As far as the comedy is concerned, the sharp dialogue certainly gained a few laughs. Yet one could sense the over-reliance on high profile actors. Tatum’s tap-dancing Burt Gurney, the Communist and alluded-to homosexual, was an unsuccessful attempt to extract comedy from a tired stereotype by casting a celebrity; Clooney’s gullible numbskull Baird Whitlock, the kidnapped Hollywood star, was funny primarily because it was Clooney, the usually smooth Nespresso man playing the fool. The narrative itself, which follows Mannix trying to ensure the smooth running of the studio, is rather half-baked – always seeming secondary to the Coen’s desire to resurrect Hollywood’s Golden Age – and leaves the viewer unsatisfied upon its resolution.

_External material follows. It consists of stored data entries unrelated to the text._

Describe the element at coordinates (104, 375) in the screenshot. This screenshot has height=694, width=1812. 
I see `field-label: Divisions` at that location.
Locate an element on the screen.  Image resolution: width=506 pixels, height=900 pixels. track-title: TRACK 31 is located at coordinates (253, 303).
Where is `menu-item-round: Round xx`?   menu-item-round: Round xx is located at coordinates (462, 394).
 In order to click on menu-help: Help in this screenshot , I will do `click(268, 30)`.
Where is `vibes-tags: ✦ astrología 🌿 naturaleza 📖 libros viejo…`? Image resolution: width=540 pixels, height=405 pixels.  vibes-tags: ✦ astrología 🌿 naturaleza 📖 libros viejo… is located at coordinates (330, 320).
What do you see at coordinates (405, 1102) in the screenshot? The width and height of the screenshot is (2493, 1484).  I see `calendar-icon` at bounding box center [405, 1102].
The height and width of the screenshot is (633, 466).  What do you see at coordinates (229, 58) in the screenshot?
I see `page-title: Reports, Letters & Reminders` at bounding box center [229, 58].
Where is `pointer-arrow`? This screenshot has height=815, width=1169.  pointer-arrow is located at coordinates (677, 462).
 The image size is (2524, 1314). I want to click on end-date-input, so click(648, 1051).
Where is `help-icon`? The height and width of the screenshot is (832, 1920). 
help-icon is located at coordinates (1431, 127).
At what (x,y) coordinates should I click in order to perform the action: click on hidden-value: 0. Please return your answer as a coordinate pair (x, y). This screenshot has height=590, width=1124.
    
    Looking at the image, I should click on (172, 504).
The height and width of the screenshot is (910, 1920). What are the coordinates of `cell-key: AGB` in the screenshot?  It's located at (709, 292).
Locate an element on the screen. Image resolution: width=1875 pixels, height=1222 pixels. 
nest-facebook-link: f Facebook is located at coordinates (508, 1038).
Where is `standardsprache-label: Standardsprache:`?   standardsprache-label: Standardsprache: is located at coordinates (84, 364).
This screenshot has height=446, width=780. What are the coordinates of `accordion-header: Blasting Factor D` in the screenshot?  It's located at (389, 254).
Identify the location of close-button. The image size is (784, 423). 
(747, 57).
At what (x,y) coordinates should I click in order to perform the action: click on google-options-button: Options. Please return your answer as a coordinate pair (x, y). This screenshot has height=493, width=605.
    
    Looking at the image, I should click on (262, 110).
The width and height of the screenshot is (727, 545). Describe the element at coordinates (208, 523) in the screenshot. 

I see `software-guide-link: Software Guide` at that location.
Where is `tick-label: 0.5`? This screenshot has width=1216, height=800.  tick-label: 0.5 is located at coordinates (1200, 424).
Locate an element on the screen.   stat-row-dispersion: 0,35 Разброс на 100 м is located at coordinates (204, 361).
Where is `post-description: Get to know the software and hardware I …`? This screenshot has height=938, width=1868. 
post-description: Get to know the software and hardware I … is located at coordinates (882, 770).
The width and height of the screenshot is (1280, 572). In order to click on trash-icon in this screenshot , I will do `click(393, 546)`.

I must say that on a personal level I enjoyed the film; I was entertained, I laughed, and being a Coen Brothers fan I could understand enough of the cinematic self-references to feel like I was part of one big inside joke. But when I left the cinema I couldn’t help but feel disappointed, which I apparently shared with the audience based on the audible grumbles of complaint. I suspect die-hard cinephiles will feel their appetites for the Coenesque satisfied for a few years, but for me it felt like something was missing. It’s a fine line between self-referencing and self-indulgence, and I fear, this time, the Coens may have slipped over it.